TEXT BLOCK
BEGIN

In optimising the functioning and operation of this model, we identified five factors that were especially important: peers and pairing methods; provision of logistical support; structure of discussion sessions; the facilitator role; and credibility of the process. All involved substantial challenges.

Peers and pairing methods

The choice of peers and the methods by which they were paired was crucial. Care was taken by the ILCOP core team to match teams with different and complementary strengths and weaknesses, with the intention of avoiding unhelpful dynamics, such as a ‘good’ team feeling it had little to gain from being paired with a ‘bad’ team. This proved largely successful. We didn't want trusts whose results on the National Lung Cancer Audit were perhaps not so good to feel it was a case of someone coming in with fantastic results, and them feeling almost victimised, demoralised, ‘It's them and us’. It's about, ‘Well we can do something well and you can do this well’, so they're both on a fairly even footing. (ILCOP Core Team Member, I-35)

Including a minimum of three core MDT members in the visits was also important because it ensured that participants felt the review was conducted by peers working in similar roles and settings, and it brought together different professional perspectives on the same issue, generating rich discussion. So the huge benefit of ILCOP has been the fact that your peers who have the same problems that you have, have gone to your place and had a look at it so you're going to listen to what they point out and say, rather than some external guy who's never done thoracic surgery who's now coming down to talk down and tell you. (Physician, I-59)

Minimising logistic burden

Arranging reciprocal visits between busy practitioners with multiple commitments within a limited timeframe was a significant challenge. Substantial investment was needed by the core team in administrative tasks, such as room bookings and travel arrangements, and ensuring that data were easily available for presentation. They were bringing us together and saying what days can you do it …, sort of, trying to plan your days when we got there and they were very supportive with trying to, sort of, bring data along, so we didn't have to do all the trawl ourselves and things like that. (Clinical Lead, I-63)

The challenges of organising visits led to considerable delays for some participants, sometimes resulting in a loss of focus, clarity of understanding and time for implementation.

Structure of visits

Also important to the optimal functioning of the model was the creation of safe environments for learning and sharing. It's allowed us to focus on how we're doing things in what feels like quite a safe way—sort of unthreatening, maybe. It's about the time and space to focus on what we're doing and to try and find ways of improving. (Clinical Nurse Specialist, I-02)

Creating a ‘safe space’ required careful management. The prospect of RP2PR could seem daunting or potentially adversarial for participants. The reciprocity of visits—with visiting teams subsequently becoming host teams—had a helpful disciplining effect: that ‘reviewers’ knew they would later be ‘reviewed’ by the same team encouraged visitors to be respectful and constructive in their feedback. Reciprocal visits were important in allowing relationships of trust to develop over time between the teams, which in turn supported more open sharing and learning both formally and informally. Actually we learnt more probably just from the gossip afterwards, on the second occasion. (Clinical Lead, I-01)

END

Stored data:
BEGIN

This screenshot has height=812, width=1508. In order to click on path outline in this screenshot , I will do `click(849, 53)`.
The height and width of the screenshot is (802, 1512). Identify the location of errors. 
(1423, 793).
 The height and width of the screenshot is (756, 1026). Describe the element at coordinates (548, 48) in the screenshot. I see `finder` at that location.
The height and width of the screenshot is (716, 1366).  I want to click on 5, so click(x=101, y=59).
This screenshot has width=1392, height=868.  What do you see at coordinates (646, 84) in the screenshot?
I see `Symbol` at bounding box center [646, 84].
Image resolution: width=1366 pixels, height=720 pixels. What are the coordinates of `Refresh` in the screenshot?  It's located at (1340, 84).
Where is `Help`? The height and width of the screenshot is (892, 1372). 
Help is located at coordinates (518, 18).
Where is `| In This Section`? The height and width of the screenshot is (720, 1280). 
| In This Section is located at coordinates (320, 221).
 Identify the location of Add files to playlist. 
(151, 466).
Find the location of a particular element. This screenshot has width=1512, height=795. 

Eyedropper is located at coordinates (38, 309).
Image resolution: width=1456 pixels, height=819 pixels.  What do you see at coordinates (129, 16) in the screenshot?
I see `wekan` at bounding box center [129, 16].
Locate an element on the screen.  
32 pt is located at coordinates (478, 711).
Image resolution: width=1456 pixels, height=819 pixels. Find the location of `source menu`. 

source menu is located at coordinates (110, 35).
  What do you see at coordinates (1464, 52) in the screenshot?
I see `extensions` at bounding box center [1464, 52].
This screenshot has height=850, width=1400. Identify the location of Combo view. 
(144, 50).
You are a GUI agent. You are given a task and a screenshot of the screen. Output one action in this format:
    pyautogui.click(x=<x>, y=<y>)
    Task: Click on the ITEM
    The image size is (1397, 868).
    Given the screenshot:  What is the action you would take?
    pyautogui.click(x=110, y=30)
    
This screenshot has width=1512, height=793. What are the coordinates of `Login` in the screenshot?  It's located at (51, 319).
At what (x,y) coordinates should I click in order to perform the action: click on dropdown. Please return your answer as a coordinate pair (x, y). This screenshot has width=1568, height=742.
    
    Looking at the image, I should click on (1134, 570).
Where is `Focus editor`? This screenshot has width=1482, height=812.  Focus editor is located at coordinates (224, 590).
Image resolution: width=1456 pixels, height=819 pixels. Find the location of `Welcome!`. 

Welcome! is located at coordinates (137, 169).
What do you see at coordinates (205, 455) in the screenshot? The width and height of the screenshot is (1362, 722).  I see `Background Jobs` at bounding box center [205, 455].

END

TASK REQUIREMENTS
• A. Rewrite the peer review text from "Creating a ‘safe" up to and including "(Clinical Lead, I-01)", replacing "daunting" with "intimidating".
• B. Condense the paragraph of the peer review text that begins "Arranging reciprocal visits between busy practitioners" into a shorter version that keeps its main facts.

RESULTS
• A.
Creating a ‘safe space’ required careful management. The prospect of RP2PR could seem intimidating or potentially adversarial for participants. The reciprocity of visits—with visiting teams subsequently becoming host teams—had a helpful disciplining effect: that ‘reviewers’ knew they would later be ‘reviewed’ by the same team encouraged visitors to be respectful and constructive in their feedback. Reciprocal visits were important in allowing relationships of trust to develop over time between the teams, which in turn supported more open sharing and learning both formally and informally. Actually we learnt more probably just from the gossip afterwards, on the second occasion. (Clinical Lead, I-01)

• B. Arranging reciprocal visits between busy practitioners within a limited timeframe was a significant challenge. The core team invested heavily in administrative tasks such as room bookings, travel arrangements and making data easily available for presentation. A clinical lead (I-63) called the team very supportive in scheduling visits and bringing data along, so participants did not have to gather it all themselves.